There is a credible legal and constitutional foundation for seeking retrospective redress of the 2020 Census.6 The use of differential privacy resulted in population data that deviated significantly from actual enumeration and rendered small-area data unreliable for redistricting and Voting Rights Act enforcement.7 These inaccuracies risk undermining the constitutional requirement of “one person, one vote” articulated in Reynolds v. Sims, which requires substantially equal population across legislative districts.8 They also frustrate enforcement of § 2 of the Voting Rights Act, which mandates that minority voters have an equal opportunity to elect representatives of their choice, an obligation heavily dependent on accurate population data.9 Further, the use of differential privacy eliminated any meaningful redress under the Count Question Resolution program by obscuring whether published errors reflect actual enumeration mistakes or deliberate algorithmic noise.10 Because the algorithm is confidential, jurisdictions cannot verify or challenge their population data without compromising the privacy framework itself, effectively foreclosing attempts for correction.
The Biden Administration’s decision to rescind EO 13880 eliminated the federal government’s ability to use existing administrative records like data from the Social Security Administration, Department of Homeland Security, and IRS to improve the accuracy of citizenship counts.11 The rescission of this order was discretionary and not statutorily compelled, and the current Administration could reinstate it.
The Constitution requires a census to be made “within every subsequent Term of ten Years, in such Manner as they shall by Law direct.”12 This forms the constitutional basis for the decennial census as a floor—required at least once every ten years—not a ceiling that prohibits additional enumerations.
On August 7, 2025, President Trump directed the Department of Commerce to immediately begin work on a new, correct census based on modern-day figures, including information gained from the 2024 Presidential election and excluding illegal aliens.13
I. Legal Roadmap
The Constitution mandates an “actual Enumeration” of the U.S. population within every ten years for the purpose of congressional apportionment.14 While Congress delegates census administration to the Secretary of Commerce and the Bureau of the Census, such discretion must be exercised in a way that ensures accuracy and fairness.15 Although the Supreme Court in Dep’t of Commerce v.
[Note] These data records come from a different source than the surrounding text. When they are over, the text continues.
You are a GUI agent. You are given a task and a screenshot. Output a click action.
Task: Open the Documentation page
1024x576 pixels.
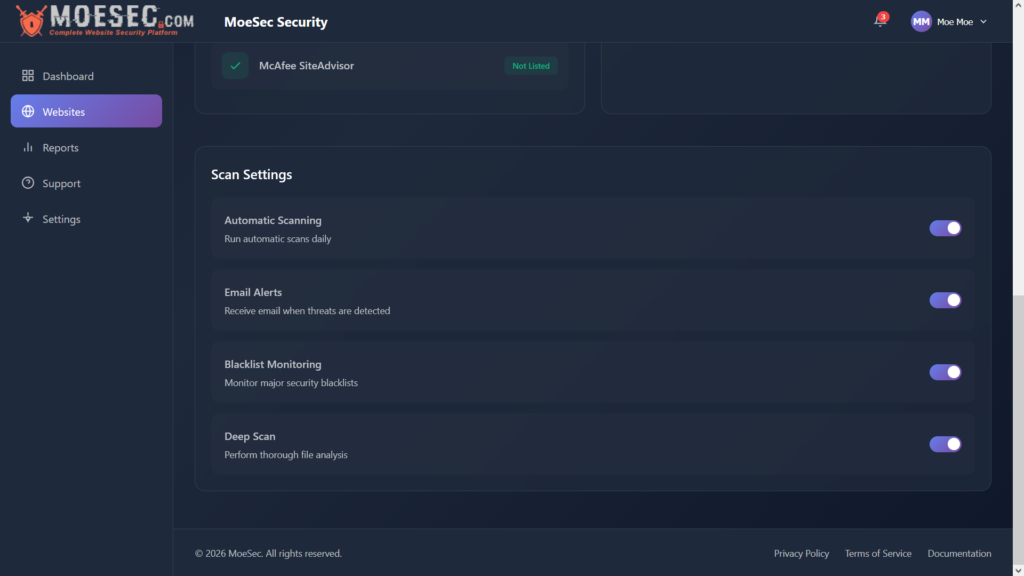coord(959,553)
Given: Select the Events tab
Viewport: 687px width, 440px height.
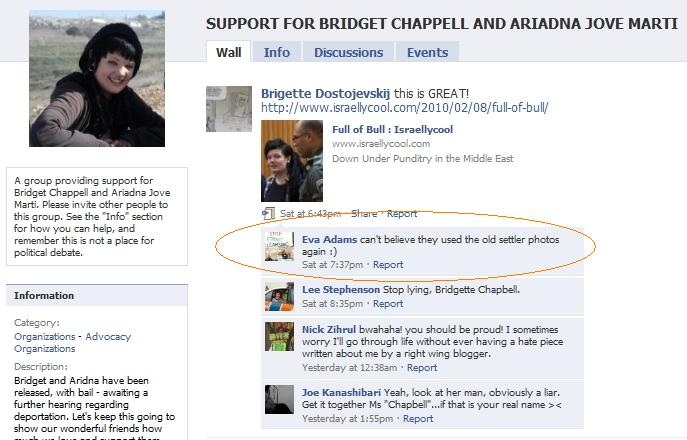Looking at the screenshot, I should (x=427, y=52).
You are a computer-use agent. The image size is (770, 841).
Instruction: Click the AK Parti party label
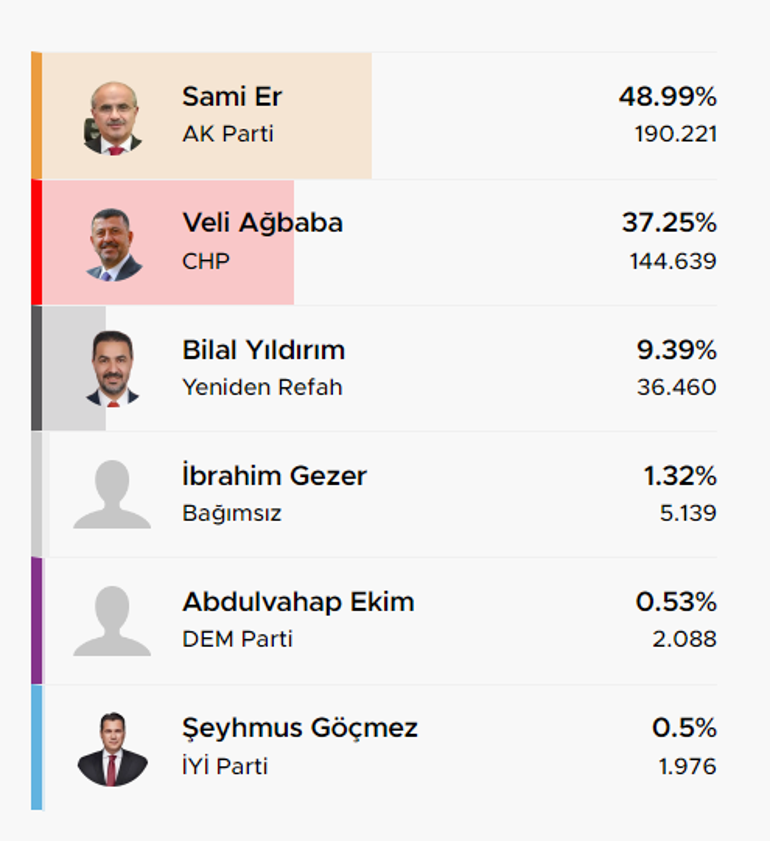click(228, 134)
New York acknowledged the Secretary of Commerce’s broad discretion in administering the decennial census under the Census Act, it also reaffirmed that such decisions are subject to judicial review under the Administrative Procedure Act (APA).16 The Court held that the APA’s presumption of reviewability applied, and it invalidated the Secretary’s decision to reinstate a citizenship question as arbitrary and capricious because the rationale given was pretextual and not the agency’s actual reasoning.17 The Court has emphasized the census’s critical role in American governance, stating that it is “a linchpin of the federal statistical system by collecting data on the characteristics of individuals, households, and housing units throughout the country.”18 Furthermore, lower courts have long held that severe inaccuracies or systemic errors in census methodology may warrant equitable relief if they violate constitutional principles.19
In Carey v. Klutznick, the Second Circuit affirmed that federal courts may issue equitable relief when census procedures produce systemic inaccuracies that undermine the constitutional requirement of an actual enumeration.20 The court held that significant undercounts violating representational and funding equity could justify judicial intervention, even before final certification.21 This directly parallels concerns with the 2020 Census, where the Census Bureau’s use of differential privacy introduced statistically measurable distortions in population counts, especially among small, rural, and minority communities, raising serious constitutional and statutory concerns under Article I, Section 2. If shown to have materially affected apportionment or funding, such defects may warrant retrospective correction under Carey’s framework.
In California v. Ross, the court held that the Secretary’s decision to add a citizenship question to the 2020 Census violated the APA, finding the rationale pretextual and the decision arbitrary and capricious.22 The court emphasized that census methodology is reviewable when it undermines the constitutional mandate of an actual enumeration.23 The differential privacy algorithm introduced systemic distortions without adequate justification, compromising data integrity for apportionment and redistricting. Ross thus affirms that census methods causing material inaccuracy—whether political or technical—are constitutionally suspect and subject to judicial remedy.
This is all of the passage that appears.